# [Exercise objective]
Write out the lines below once more, exactly as they appear. Do not include pictures.

# [Material shown]

»»

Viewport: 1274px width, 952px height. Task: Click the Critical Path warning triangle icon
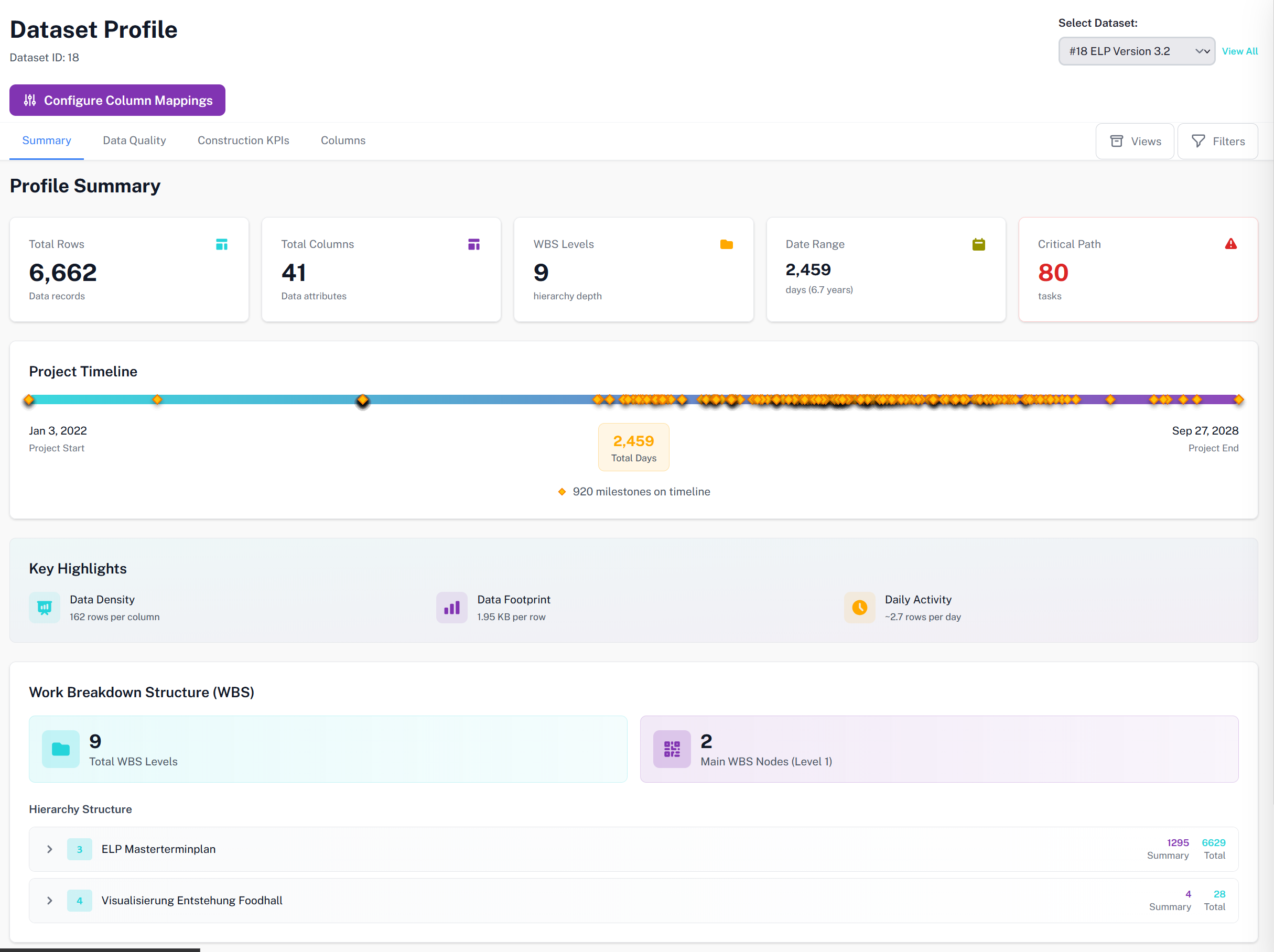(1230, 244)
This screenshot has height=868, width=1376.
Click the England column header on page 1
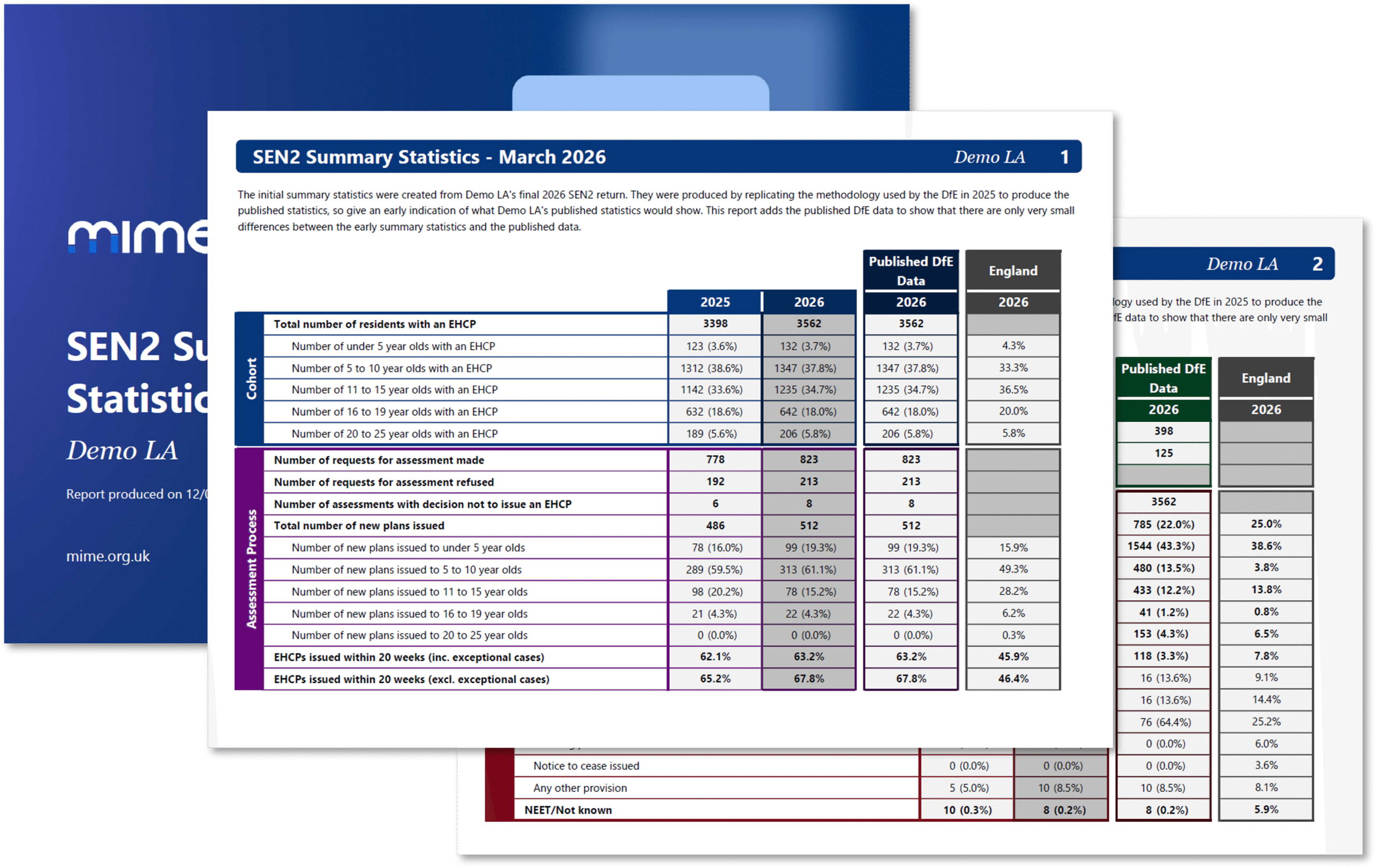coord(1013,270)
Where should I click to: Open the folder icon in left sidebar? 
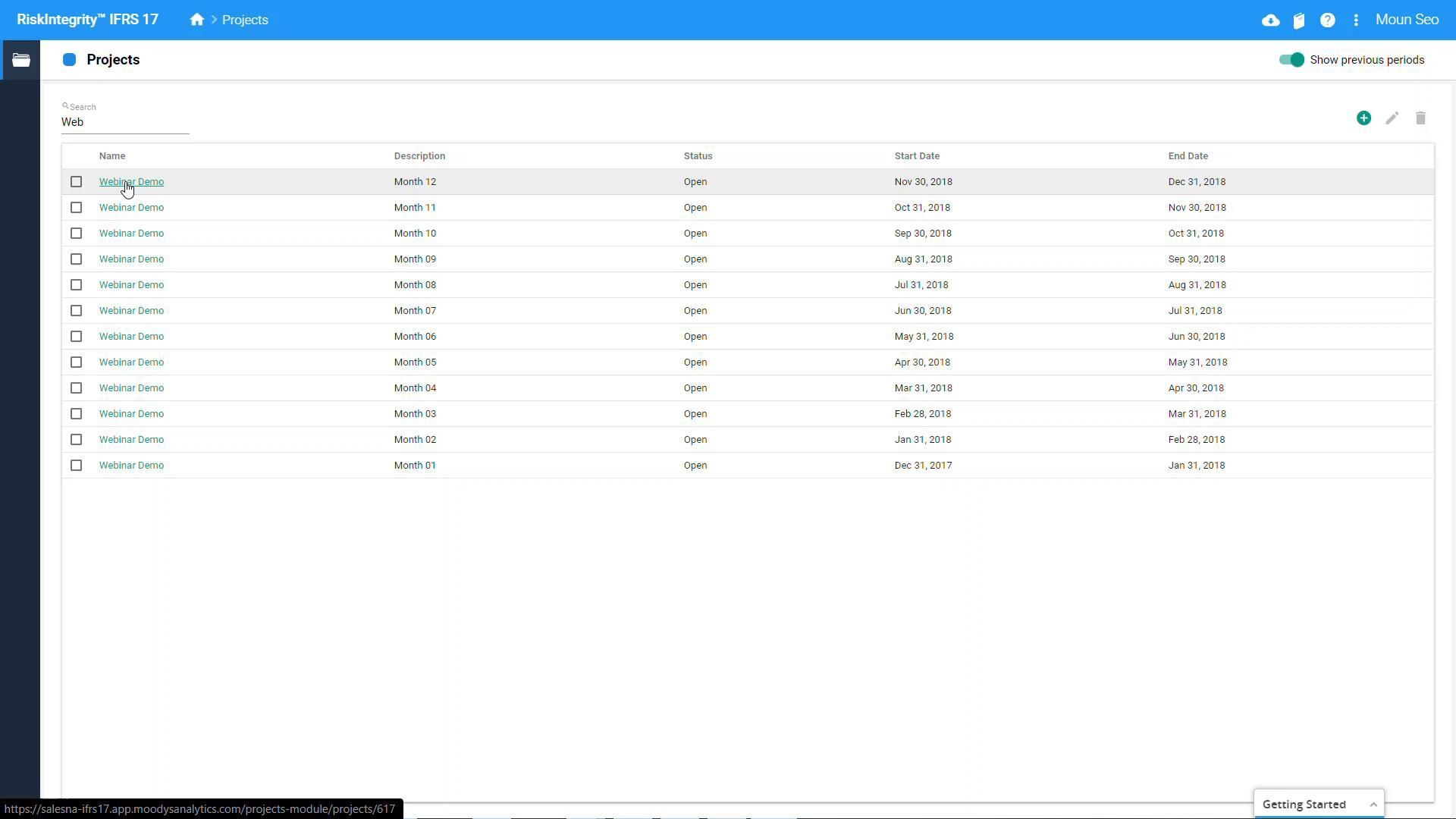[21, 60]
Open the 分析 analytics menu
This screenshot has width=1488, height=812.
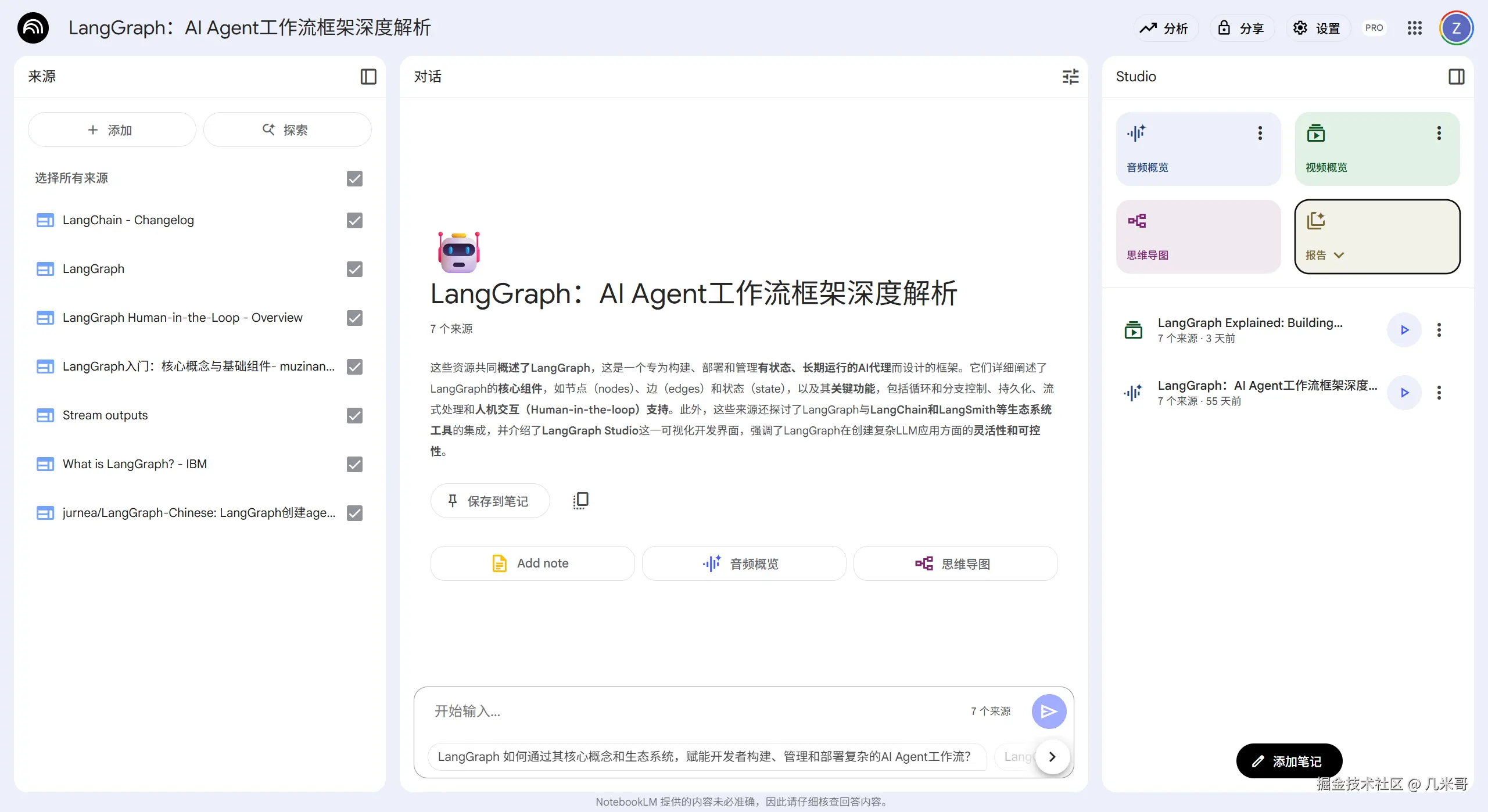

««

# [Finished exercise]
Viewport: 1274px width, 952px height. Task: Click the Critical Path warning triangle icon
(1230, 244)
This screenshot has height=868, width=1376.
Click the England column header on page 1
coord(1013,270)
Where should I click to: Open the folder icon in left sidebar? 
[21, 60]
Open the 分析 analytics menu
This screenshot has width=1488, height=812.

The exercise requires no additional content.